The fundamental problem is that concurrent_vector must retain ordering of its internal elements. This is leading to the problems we have been discussing I think. Personally, I just need the concurrent_vector as "a place to put stuff" with good parallel insert and delete performance.
This requirement might be better suited by some form of std::set that supports insert/delete and concurrent operations with good performance... and somehow makes good use of the cache.
Has this been attempted by the TBB team? Would it be best to just put a wrapper around an ordinary std::set?
Adrien, I did make a suggestion on the other thread which may provide a solution to your "holding set" design problem, just by adding a "valid" flag tothe concurrent_vector element type.Creating an enhanced std:set that supports insert/delete AND concurrent operationswith good cache use and performance may be a tall order.The interface for concurrent_vector carefully avoids defining operations on the vector elements themselves. Adding the constraint that operations such as includes, set_union and others defined for std:set be able to operate on sets with holes means that the ranges specified in the InputIterators need to be locked down prior to the operation in order to prevent other threads from modifying the sets while the current operation is in progress. The obvious solution is a global lock on the whole set. Doing anything less pervasive gets back to the question of where to hang per-element stuff, in this case a lock.

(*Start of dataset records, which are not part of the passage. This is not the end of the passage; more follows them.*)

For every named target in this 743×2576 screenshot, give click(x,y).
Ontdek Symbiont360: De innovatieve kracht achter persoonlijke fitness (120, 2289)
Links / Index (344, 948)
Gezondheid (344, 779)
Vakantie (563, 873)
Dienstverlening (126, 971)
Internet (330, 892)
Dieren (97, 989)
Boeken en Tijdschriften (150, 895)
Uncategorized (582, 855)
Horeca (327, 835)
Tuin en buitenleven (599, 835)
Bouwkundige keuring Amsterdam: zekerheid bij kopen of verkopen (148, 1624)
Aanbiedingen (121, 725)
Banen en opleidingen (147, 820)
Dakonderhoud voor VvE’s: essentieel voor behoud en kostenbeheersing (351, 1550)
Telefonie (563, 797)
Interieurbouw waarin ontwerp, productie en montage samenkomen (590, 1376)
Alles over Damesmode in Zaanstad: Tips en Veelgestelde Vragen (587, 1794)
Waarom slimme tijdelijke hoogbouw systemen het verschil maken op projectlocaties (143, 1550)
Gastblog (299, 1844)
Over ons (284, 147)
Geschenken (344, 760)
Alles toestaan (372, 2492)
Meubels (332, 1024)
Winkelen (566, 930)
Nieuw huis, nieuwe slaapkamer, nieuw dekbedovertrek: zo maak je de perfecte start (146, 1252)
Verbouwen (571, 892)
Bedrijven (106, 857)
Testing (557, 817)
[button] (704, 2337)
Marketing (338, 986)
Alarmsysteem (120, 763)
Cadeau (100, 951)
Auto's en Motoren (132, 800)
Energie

It's a tough problem. If you've got a solution that actually makes concurrent operations on malleable sets possible, I'm sure we'd love to hear it.
While I don't have a solution, I do think this would be a good idea. And I don't want to be the picky person who is asking for something with all these dream capabilities that are unrealistic... I will share what I learn with you as I read more papers. The performance of YetiSim is very much constrained by the operations of its internal containers... so this is something I must research anyways.
Also, I appreciate your help with my problem using concurrent_vector. Right now I have an alternative design which involves using STL containers with mutexes. This will do for now, but I'm also looking to help TBB grow and mature, so I'm talking about the issues to get a good understanding and to get some discussions flowing... as well as providing a problem for me to learn more on the subject.
Could you provide a short summary of what a data structure should do to provide good cache performance? Is it just that a contiguous section of memory like concurrent_vector is best, or is it that the data structure is best split unto cache-line-sized chunks that can be scattered?
The biggest problem with a set, as far as I can reckon, is that you have a data structure which is using pointer traversals. The implementation of a tree is going to result in bad cache usage, since the nodes will be scattered in memory. Even without the nodes being scattered in memory, the pre-fetch of the next cache line won't necessarily help.
It has been suggested on #tbb that I look at concurrent B+ trees that are cache-friendly. It looks like we can learn a lot from concurrent database structures. I still have a lot more reading to go, but I'm starting to appreciate the issues.